WHAT YOU ARE ASKED TO DO |
Whenever "agent" occurs in a line of the material, list that line.

SUPPLIED MATERIAL |
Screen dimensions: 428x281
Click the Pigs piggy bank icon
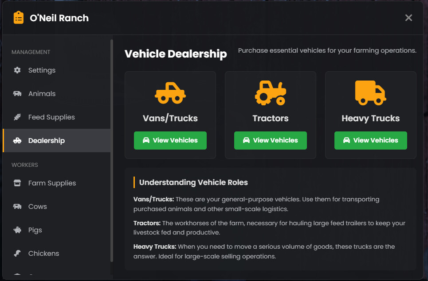[17, 230]
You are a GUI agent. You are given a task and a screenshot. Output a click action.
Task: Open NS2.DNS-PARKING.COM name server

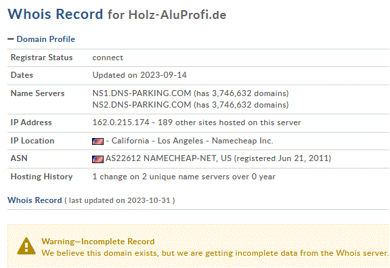point(142,105)
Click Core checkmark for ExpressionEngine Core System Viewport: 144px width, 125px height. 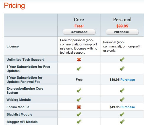point(79,90)
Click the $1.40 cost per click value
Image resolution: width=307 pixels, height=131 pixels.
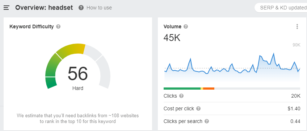pyautogui.click(x=294, y=109)
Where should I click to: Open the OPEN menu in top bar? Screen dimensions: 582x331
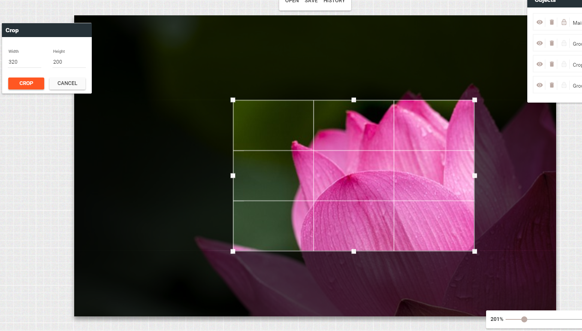[292, 1]
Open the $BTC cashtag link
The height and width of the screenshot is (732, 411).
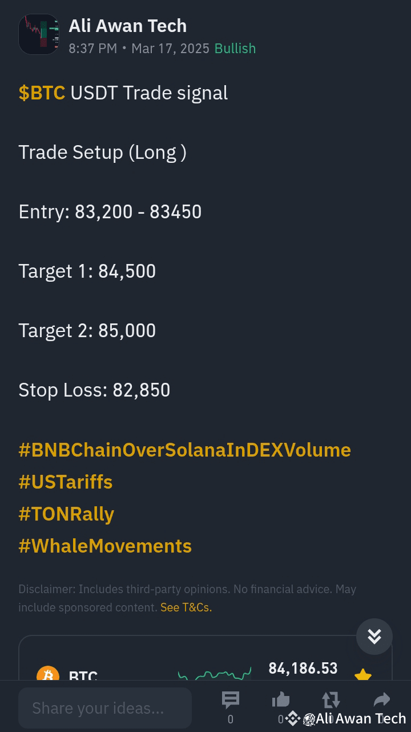(x=42, y=93)
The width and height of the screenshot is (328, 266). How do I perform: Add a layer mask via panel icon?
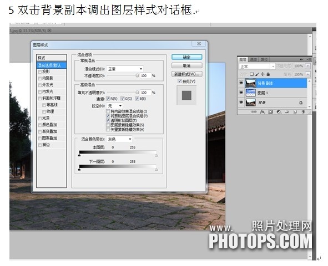click(x=270, y=112)
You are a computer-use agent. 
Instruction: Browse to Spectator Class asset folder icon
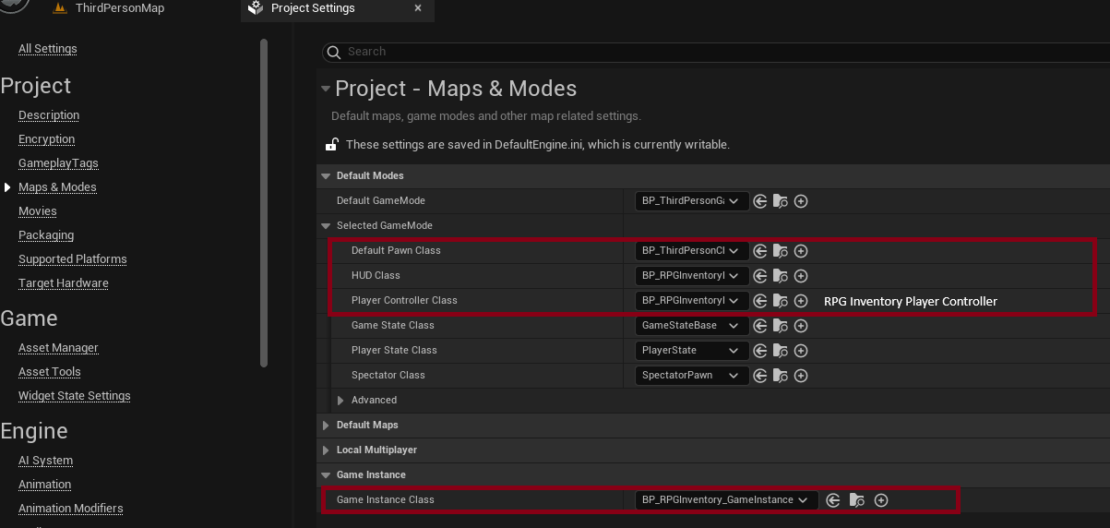click(781, 376)
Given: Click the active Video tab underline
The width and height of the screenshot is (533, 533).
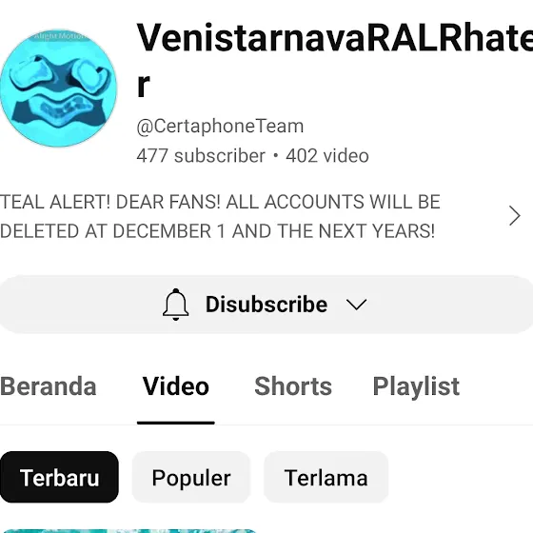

ANSWER TO THIS TASK |
You are a GUI agent. You are given a task and a screenshot. Output a click action.
You are a computer-use agent. 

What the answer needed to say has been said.